■ WHAT TO WORK ON
The expected answer is the set of lines in the data below between the line holding "مقالات (314, 1627)" and the line holding "ضيف الموقع (306, 1614)", inclusive, written out exactly.
——
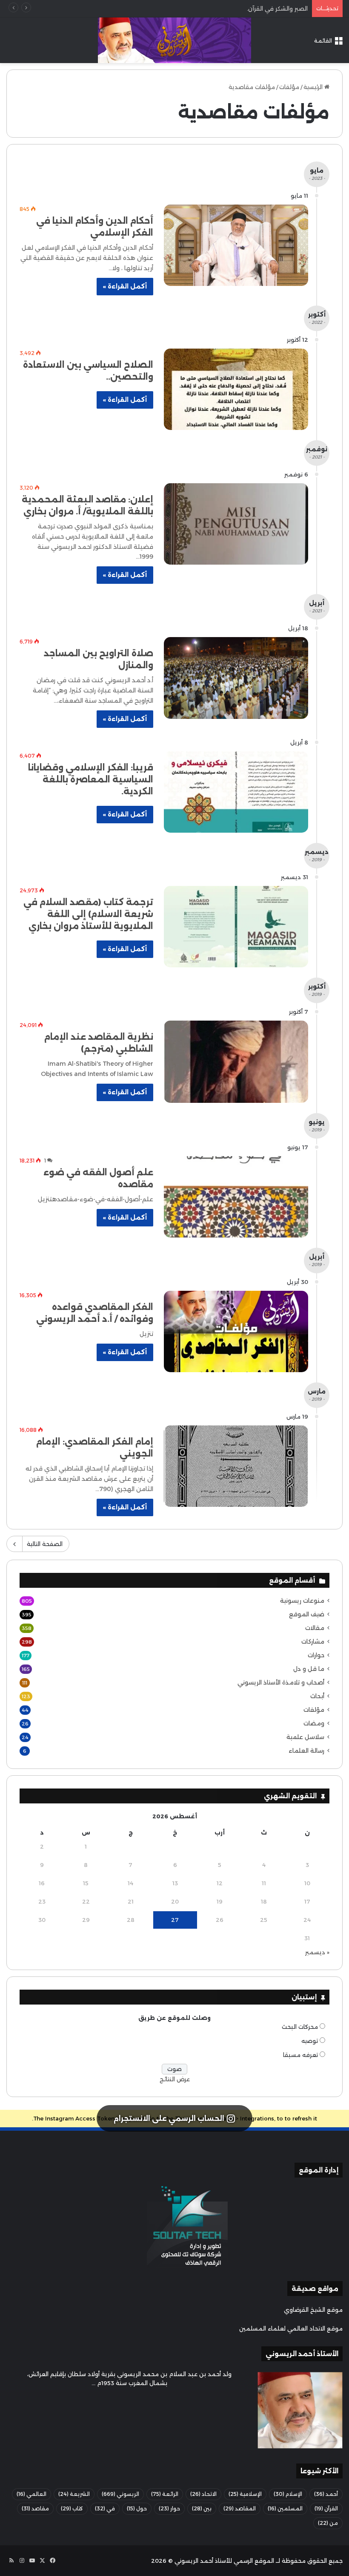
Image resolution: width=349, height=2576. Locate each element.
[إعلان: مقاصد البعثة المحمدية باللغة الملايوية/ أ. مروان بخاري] (236, 524)
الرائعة (164, 2494)
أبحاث (317, 1696)
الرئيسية (313, 87)
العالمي (31, 2494)
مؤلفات (289, 87)
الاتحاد (203, 2494)
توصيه (309, 2040)
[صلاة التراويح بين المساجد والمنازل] (236, 677)
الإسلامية (245, 2494)
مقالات (314, 1627)
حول (137, 2508)
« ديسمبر (317, 1952)
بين (202, 2508)
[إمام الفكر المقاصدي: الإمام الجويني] (236, 1466)
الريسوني (120, 2494)
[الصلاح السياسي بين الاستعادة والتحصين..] (236, 389)
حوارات (316, 1655)
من (328, 2523)
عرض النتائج (175, 2079)
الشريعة (74, 2494)
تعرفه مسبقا (300, 2054)
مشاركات (312, 1641)
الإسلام (288, 2494)
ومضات (313, 1723)
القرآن (326, 2508)
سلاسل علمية (305, 1737)
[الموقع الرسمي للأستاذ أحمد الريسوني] (174, 40)
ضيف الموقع (306, 1614)
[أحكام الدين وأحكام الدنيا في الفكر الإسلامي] (236, 245)
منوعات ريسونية (302, 1600)
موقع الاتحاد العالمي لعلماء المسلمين (291, 2328)
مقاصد (35, 2508)
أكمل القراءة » (125, 286)
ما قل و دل (308, 1668)
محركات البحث (300, 2026)
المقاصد (239, 2508)
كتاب (72, 2508)
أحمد (326, 2494)
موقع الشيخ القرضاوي (313, 2309)
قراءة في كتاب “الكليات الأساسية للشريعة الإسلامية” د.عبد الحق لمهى (218, 8)
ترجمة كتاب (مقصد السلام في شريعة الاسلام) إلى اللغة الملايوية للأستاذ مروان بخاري (88, 914)
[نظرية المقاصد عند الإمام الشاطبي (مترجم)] (236, 1062)
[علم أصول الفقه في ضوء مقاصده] (236, 1197)
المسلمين (285, 2508)
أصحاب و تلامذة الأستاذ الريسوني (280, 1682)
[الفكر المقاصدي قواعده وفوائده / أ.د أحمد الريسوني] (236, 1331)
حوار (169, 2508)
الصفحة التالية (45, 1543)
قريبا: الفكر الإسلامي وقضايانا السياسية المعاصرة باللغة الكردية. (90, 779)
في (105, 2508)
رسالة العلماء (306, 1750)
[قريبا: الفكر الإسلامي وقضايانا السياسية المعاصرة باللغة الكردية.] (236, 792)
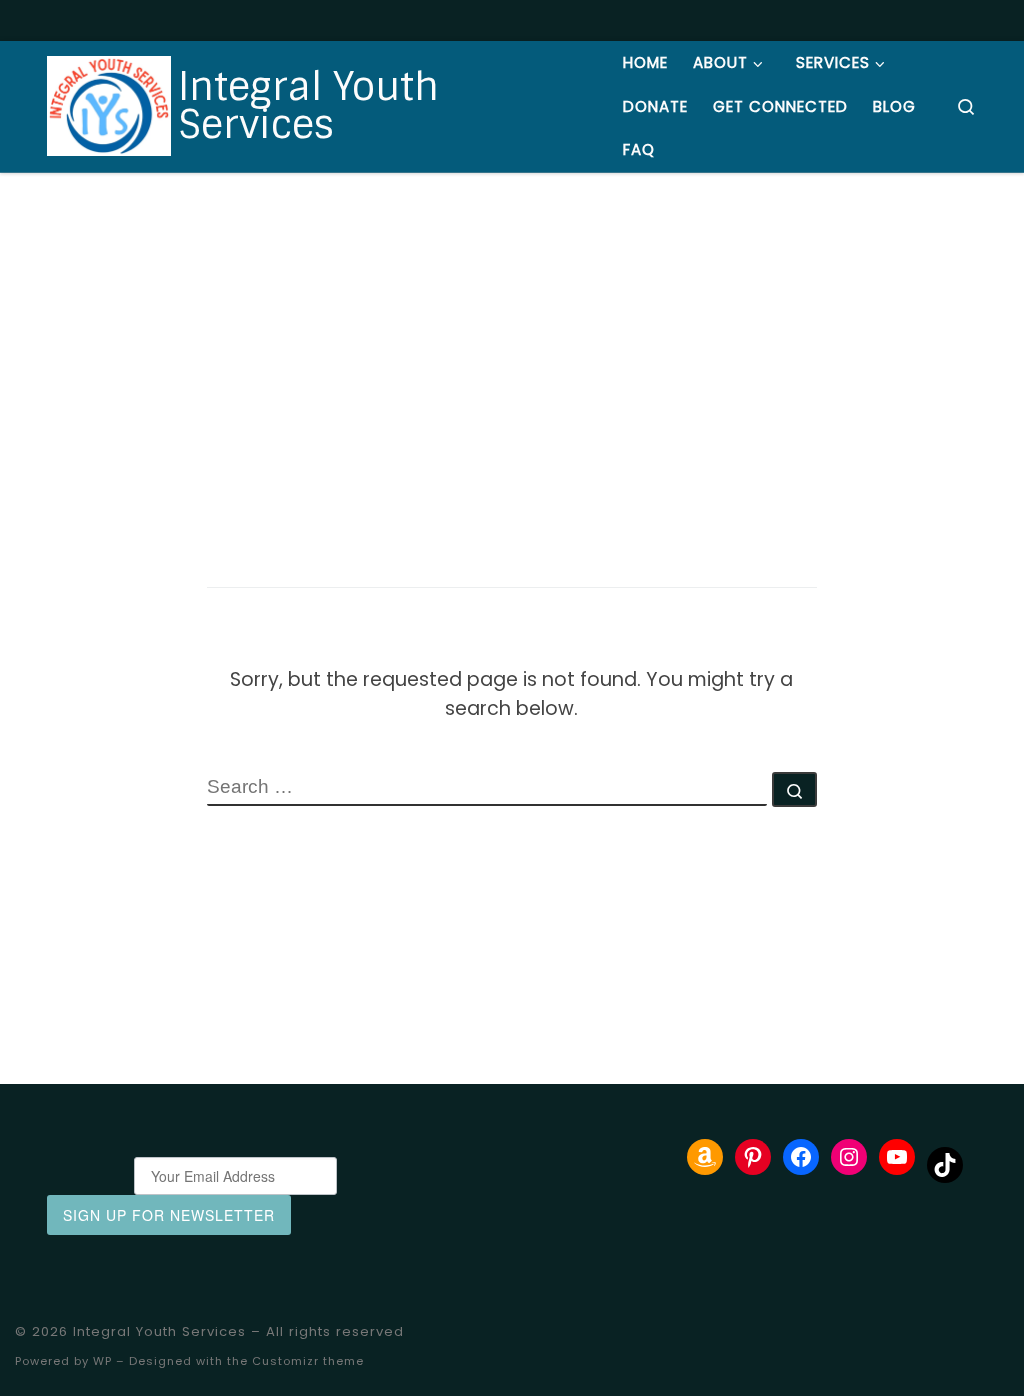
——
■ TASK OUTPUT
مقالات (314, 1627)
حول (137, 2508)
« ديسمبر (317, 1952)
بين (202, 2508)
[إمام الفكر المقاصدي: الإمام الجويني] (236, 1466)
الريسوني (120, 2494)
[الصلاح السياسي بين الاستعادة والتحصين..] (236, 389)
حوارات (316, 1655)
من (328, 2523)
عرض النتائج (175, 2079)
الشريعة (74, 2494)
تعرفه مسبقا (300, 2054)
مشاركات (312, 1641)
الإسلام (288, 2494)
ومضات (313, 1723)
القرآن (326, 2508)
سلاسل علمية (305, 1737)
[الموقع الرسمي للأستاذ أحمد الريسوني] (174, 40)
ضيف الموقع (306, 1614)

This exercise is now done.